[Work to do] Pick out every line of the records that contains the word "heart", matching its case exactly, and copy each of those lines.

Excerpt from a dataset:
▼▼▼
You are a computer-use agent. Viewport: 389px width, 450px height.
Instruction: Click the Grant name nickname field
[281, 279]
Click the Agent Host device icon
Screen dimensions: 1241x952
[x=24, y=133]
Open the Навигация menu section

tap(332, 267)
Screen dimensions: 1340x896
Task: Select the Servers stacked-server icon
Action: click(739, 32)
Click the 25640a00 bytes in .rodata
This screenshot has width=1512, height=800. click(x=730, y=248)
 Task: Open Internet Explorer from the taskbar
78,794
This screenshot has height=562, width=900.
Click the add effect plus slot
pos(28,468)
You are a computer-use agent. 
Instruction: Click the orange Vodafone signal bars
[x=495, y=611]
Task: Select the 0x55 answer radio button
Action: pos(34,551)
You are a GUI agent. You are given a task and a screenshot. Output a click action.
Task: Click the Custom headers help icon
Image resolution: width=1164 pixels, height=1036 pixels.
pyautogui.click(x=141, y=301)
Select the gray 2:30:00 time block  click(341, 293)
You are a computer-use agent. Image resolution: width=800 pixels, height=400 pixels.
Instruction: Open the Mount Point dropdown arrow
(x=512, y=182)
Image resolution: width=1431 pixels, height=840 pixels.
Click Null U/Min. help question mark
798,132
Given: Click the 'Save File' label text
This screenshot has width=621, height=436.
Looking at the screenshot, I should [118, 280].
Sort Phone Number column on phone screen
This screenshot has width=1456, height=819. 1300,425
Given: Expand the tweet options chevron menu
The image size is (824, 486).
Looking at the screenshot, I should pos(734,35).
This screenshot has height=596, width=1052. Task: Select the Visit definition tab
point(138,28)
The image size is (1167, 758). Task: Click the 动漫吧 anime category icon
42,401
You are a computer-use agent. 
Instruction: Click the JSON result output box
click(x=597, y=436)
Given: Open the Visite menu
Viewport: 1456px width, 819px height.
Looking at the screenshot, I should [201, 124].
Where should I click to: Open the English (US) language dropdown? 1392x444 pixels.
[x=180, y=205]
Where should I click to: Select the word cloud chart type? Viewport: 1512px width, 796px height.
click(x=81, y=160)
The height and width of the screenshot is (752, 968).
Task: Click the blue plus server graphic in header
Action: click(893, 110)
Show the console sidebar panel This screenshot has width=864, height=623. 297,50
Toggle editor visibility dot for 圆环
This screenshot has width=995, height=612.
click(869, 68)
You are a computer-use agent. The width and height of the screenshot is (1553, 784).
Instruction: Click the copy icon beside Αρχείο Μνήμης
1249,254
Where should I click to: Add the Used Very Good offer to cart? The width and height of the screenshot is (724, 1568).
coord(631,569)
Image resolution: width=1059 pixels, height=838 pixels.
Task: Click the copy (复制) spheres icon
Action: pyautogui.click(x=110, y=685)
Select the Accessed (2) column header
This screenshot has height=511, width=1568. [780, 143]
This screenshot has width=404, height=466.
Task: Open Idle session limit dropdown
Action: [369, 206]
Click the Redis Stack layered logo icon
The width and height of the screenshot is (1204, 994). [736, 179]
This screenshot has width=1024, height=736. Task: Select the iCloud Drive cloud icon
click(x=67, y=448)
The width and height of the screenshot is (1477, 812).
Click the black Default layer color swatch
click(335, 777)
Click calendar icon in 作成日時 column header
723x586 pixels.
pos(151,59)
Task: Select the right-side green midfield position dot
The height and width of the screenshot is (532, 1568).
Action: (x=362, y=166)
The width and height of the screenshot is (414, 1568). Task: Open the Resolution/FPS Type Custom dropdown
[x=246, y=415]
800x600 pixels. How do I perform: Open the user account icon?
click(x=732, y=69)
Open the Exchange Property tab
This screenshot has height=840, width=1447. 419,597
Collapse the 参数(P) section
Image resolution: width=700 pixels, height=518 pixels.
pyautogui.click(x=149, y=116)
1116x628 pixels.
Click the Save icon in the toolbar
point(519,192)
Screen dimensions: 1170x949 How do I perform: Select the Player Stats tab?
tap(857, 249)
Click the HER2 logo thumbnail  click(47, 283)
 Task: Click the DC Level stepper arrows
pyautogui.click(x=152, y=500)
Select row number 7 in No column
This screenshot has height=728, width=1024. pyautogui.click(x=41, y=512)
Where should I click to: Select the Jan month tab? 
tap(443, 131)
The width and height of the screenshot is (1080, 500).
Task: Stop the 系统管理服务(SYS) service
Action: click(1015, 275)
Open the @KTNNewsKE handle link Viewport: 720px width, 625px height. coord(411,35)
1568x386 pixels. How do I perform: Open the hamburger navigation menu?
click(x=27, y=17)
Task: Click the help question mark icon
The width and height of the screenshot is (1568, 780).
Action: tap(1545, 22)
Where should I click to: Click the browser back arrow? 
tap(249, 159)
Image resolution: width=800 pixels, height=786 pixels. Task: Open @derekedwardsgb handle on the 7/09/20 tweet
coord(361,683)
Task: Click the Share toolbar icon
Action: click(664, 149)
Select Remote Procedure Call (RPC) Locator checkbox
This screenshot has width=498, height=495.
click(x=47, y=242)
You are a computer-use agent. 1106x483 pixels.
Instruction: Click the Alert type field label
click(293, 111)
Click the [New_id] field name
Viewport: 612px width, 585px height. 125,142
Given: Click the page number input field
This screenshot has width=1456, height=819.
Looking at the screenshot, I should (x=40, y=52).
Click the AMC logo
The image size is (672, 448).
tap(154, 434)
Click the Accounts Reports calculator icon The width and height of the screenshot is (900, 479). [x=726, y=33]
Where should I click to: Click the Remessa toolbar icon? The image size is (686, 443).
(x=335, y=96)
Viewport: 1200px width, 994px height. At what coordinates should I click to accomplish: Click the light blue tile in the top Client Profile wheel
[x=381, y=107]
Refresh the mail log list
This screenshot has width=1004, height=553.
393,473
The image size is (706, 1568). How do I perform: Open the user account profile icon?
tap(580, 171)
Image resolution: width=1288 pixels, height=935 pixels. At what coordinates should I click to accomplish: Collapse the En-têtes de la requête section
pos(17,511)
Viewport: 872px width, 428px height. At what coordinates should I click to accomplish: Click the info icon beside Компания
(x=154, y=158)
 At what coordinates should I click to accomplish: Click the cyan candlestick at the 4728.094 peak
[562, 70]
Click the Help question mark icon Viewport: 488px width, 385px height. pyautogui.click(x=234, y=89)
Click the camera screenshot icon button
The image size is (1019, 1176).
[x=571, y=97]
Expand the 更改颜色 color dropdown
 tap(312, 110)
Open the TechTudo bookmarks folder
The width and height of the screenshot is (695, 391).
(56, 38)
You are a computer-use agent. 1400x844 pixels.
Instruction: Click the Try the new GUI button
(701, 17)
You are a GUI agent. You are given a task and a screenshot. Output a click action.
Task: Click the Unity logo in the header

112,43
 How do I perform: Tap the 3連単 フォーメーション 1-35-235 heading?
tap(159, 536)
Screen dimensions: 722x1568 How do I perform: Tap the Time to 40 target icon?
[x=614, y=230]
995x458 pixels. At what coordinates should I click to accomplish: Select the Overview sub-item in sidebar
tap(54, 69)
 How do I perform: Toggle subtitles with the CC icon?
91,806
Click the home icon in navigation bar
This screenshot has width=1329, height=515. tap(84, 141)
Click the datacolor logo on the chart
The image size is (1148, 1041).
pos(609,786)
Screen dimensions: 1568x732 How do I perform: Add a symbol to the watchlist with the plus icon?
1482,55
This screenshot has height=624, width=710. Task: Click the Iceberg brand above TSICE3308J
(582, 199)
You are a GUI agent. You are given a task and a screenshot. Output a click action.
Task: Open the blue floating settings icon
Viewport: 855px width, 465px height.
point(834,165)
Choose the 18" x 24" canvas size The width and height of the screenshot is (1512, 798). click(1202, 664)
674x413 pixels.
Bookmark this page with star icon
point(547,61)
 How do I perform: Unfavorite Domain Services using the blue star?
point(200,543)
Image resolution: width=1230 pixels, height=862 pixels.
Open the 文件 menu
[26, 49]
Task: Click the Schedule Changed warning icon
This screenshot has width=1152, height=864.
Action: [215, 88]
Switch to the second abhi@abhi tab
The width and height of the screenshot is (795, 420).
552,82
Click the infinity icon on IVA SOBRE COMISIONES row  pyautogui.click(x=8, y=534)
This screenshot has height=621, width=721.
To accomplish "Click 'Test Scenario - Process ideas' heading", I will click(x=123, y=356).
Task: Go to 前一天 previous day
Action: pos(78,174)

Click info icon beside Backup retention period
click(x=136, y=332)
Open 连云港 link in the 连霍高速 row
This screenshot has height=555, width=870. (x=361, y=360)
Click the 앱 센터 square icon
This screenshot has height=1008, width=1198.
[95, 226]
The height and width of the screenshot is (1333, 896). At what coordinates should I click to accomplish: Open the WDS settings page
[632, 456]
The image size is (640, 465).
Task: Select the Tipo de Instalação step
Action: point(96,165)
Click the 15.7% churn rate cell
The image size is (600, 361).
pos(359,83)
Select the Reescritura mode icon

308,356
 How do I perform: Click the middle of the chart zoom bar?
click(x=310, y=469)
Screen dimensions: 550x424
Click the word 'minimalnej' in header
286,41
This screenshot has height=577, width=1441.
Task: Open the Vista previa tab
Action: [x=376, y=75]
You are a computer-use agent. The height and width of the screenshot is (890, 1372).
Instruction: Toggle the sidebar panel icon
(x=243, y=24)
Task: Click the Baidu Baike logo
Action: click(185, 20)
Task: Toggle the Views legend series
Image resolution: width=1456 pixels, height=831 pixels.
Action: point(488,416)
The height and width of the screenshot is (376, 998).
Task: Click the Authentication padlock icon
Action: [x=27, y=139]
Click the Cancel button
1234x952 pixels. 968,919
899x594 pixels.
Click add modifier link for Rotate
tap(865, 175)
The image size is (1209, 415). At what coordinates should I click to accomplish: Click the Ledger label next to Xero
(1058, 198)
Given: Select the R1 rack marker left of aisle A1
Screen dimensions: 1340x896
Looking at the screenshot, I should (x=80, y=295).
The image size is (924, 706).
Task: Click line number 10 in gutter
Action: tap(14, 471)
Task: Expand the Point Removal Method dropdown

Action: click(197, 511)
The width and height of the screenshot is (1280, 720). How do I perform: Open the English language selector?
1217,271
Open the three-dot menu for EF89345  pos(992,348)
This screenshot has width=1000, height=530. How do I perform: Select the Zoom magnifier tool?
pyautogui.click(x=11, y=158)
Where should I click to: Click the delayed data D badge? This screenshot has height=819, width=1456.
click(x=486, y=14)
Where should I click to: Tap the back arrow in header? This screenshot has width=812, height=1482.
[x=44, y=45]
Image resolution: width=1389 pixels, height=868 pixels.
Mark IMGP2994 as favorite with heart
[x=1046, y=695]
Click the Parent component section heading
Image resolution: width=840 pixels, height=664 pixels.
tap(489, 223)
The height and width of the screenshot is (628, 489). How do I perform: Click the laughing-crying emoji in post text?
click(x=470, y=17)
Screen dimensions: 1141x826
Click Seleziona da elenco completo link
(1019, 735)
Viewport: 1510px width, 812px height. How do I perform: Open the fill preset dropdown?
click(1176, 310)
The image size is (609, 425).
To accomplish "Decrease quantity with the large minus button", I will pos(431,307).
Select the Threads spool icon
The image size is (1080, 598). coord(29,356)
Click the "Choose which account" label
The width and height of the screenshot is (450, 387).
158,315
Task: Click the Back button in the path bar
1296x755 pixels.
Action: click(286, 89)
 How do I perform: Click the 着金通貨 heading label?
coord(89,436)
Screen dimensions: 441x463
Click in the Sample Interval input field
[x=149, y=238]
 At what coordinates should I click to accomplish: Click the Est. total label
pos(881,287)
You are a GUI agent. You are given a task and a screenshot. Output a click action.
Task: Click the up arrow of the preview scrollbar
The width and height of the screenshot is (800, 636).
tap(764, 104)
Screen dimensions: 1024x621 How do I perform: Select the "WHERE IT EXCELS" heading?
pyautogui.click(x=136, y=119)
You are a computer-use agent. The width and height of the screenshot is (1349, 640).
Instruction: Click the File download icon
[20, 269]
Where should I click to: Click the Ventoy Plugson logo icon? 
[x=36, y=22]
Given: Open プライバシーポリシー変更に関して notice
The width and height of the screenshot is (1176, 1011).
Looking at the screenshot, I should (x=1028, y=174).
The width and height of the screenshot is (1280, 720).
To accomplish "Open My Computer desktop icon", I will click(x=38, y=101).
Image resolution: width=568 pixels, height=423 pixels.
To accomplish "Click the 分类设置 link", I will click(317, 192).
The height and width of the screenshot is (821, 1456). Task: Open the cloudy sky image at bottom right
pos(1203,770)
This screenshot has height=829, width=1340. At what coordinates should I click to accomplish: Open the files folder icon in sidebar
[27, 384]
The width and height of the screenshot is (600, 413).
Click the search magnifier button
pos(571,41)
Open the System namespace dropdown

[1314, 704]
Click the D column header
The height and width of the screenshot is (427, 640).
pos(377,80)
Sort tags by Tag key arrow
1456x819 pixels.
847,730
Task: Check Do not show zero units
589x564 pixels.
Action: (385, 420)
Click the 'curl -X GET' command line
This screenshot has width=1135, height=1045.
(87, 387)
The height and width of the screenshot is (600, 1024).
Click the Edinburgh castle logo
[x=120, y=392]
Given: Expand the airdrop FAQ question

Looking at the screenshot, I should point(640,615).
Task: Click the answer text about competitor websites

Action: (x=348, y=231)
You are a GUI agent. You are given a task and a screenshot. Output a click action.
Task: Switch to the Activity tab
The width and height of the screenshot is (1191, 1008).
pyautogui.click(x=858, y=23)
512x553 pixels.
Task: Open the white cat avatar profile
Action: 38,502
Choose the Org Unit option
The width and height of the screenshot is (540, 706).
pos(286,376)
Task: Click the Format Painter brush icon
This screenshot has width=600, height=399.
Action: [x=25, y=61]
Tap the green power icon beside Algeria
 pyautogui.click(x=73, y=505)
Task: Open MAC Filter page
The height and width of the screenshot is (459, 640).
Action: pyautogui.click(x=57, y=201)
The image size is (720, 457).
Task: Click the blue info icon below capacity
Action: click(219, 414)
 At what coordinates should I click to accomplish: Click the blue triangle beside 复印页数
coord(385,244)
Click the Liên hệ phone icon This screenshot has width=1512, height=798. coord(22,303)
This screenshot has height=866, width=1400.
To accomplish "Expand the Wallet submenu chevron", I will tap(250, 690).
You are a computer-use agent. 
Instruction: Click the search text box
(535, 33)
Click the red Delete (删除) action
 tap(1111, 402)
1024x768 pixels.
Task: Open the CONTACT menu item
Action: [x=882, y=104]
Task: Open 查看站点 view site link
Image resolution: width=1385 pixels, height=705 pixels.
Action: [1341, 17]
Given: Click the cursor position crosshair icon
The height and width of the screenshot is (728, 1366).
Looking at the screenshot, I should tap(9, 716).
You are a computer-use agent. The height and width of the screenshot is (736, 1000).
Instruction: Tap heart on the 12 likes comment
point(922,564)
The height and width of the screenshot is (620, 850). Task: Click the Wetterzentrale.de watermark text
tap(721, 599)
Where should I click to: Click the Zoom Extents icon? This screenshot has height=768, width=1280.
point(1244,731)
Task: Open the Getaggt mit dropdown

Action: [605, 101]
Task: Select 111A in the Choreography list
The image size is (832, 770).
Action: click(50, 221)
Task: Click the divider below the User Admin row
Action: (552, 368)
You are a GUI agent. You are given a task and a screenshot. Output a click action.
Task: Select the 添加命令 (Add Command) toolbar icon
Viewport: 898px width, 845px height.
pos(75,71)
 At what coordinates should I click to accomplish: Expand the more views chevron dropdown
▲▲▲
[Expected answer]
Mark IMGP2994 as favorite with heart
Instruction: Tap heart on the 12 likes comment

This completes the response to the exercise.